The uncertainty associated with weather forecasts - the “60%” in a forecaster’s “60% chance of rain” - is one of the most valuable aspects of modern meteorology. For example, a commander might not want to send a heavy tank through an area with dirt roads when there is a greater than 50% chance of heavy rain, since the road could become muddy and the tank could get stuck. A commercial airline might not want to fly a passenger plane through an area that has more than 30% chance of heavy turbulence, since the turbulences would cause unpleasant and unsafe conditions for passengers. A logistics company might want to risk sending its delivery trucks through an area with 65% chance of flooding, since ensuring its packages arrive on time is a high priority.
However, quantifying and communicating uncertainty is one of modern meteorology’s greatest challenges. Weather forecasters today rely heavily on numerical weather prediction (NWP) information in their forecast process. The NWP process involves first using raw data from weather stations spread out over a geographical area - information like location, time, date, temperature, pressure, humidity and wind speed - to create a map of conditions over the entire area between and around those stations. The meteorologist can then use a model to predict how that map of temperature, pressure and other conditions will change in the future. Those predictions are the output of the NWP process and include information about the likelihood of rain, wind, and other weather phenomena. Through the steps of the process, errors such as faulty sensor readings and imperfections in model assumptions or physics accumulate and lead to uncertainty in the forecast. Since these errors come from a number of sources across the NWP process, they are particularly difficult to quantify.

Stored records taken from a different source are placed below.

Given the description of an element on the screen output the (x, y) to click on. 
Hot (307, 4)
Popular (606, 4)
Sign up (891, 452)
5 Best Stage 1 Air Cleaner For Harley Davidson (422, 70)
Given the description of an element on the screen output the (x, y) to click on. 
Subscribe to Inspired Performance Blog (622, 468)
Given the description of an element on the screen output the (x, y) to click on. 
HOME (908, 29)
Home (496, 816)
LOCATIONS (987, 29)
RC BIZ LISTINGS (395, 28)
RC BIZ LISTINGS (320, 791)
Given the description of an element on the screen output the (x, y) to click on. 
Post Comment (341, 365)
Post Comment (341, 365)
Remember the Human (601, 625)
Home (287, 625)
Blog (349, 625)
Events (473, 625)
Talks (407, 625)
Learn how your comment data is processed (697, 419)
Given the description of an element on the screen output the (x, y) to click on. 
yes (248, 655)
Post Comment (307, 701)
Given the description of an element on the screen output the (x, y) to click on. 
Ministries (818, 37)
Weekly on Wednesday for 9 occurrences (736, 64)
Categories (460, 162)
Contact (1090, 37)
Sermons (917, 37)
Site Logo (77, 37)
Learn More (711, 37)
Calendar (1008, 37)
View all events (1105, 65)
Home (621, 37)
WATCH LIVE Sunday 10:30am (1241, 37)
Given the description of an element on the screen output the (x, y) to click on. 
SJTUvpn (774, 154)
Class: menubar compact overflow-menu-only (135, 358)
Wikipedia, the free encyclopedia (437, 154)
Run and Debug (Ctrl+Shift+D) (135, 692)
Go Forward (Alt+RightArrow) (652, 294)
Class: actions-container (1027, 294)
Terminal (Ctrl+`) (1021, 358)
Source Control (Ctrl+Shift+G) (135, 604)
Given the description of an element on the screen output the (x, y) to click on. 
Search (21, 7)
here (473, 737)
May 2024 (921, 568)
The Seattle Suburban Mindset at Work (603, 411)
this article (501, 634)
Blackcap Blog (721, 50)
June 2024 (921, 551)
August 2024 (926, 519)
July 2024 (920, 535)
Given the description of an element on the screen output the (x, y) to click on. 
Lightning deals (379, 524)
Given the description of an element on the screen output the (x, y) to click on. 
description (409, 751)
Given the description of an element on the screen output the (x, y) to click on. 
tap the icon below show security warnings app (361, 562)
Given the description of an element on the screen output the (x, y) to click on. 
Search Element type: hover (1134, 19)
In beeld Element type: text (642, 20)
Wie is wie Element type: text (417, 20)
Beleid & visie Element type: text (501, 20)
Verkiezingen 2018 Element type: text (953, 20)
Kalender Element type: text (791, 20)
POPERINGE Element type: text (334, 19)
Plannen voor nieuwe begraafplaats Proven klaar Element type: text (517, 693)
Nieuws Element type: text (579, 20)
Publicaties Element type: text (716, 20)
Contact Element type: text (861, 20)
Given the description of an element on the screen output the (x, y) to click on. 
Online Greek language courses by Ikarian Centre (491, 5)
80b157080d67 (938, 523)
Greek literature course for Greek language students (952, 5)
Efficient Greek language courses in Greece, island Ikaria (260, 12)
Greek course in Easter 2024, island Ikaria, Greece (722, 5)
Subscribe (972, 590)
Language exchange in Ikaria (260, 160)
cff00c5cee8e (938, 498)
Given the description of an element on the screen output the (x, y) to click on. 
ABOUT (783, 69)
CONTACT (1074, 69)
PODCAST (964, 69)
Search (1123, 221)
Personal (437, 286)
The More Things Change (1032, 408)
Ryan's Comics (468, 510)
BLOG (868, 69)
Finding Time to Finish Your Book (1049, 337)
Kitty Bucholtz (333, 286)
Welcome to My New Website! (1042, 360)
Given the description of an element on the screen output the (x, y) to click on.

To address the problem of clarifying uncertainty in weather forecasts based on NWP information, the Army Research Laboratory at White Sands Missile Range in New Mexico sponsored the Weather Prediction Uncertainty Management And Representation (PUMAR) project. The goal of the PUMAR project was to create a user-friendly software tool that can be used to effectively communicate weather forecasts and their associated uncertainty, resulting in better and faster decision-making based on numerical weather prediction information. Artificial Intelligence Scientists at Charles River Analytics, Inc. and Meteorologists affiliated with the Air Force and Army used BNet.Builder to model uncertainty in a NWP forecast for a real weather event that occurred over New Mexico in April 2004. The BNet.Builder model incorporated both the judgments of meteorological experts and the NWP data from the Air Force Weather Agency (AFWA). By capturing the experts’ knowledge and combining it with the NWP data, the BNet model allowed Army Research Meteorologists to graphically interact with the NWP information to represent and thus understand the types and sources of uncertainty in the forecast process.
The Charles River Analytics’ work on the PUMAR project has demonstrated that belief networks offer unique clarity in representing and explaining uncertainty in meteorological forecasting. Randy Lefevre, a key contributor to the PUMAR project with over 20 years of meteorological experience in the United States Air Force noted: “BNet.Builder is an excellent tool to gain an intuitive understanding of the interplay between NWP variables and the overall weather forecast. During the PUMAR project we exploited BNet.Builder to help us quantify and graphically communicate the uncertainty in cloud forecasts based on the uncertainty of humidity, temperature and condensation. The application of belief networks combined with the insight gained through cognitive engineering approaches to weather forecasting will certainly enhance the meteorologist’s ability to publicly communicate important information.”
Having demonstrated the value of representing and managing uncertainty in NWP, the next phase of the project will expand the application of belief networks to other parts of the NWP process (e.g., observation uncertainties) to more accurately capture the types and sources of uncertainty in weather forecasting.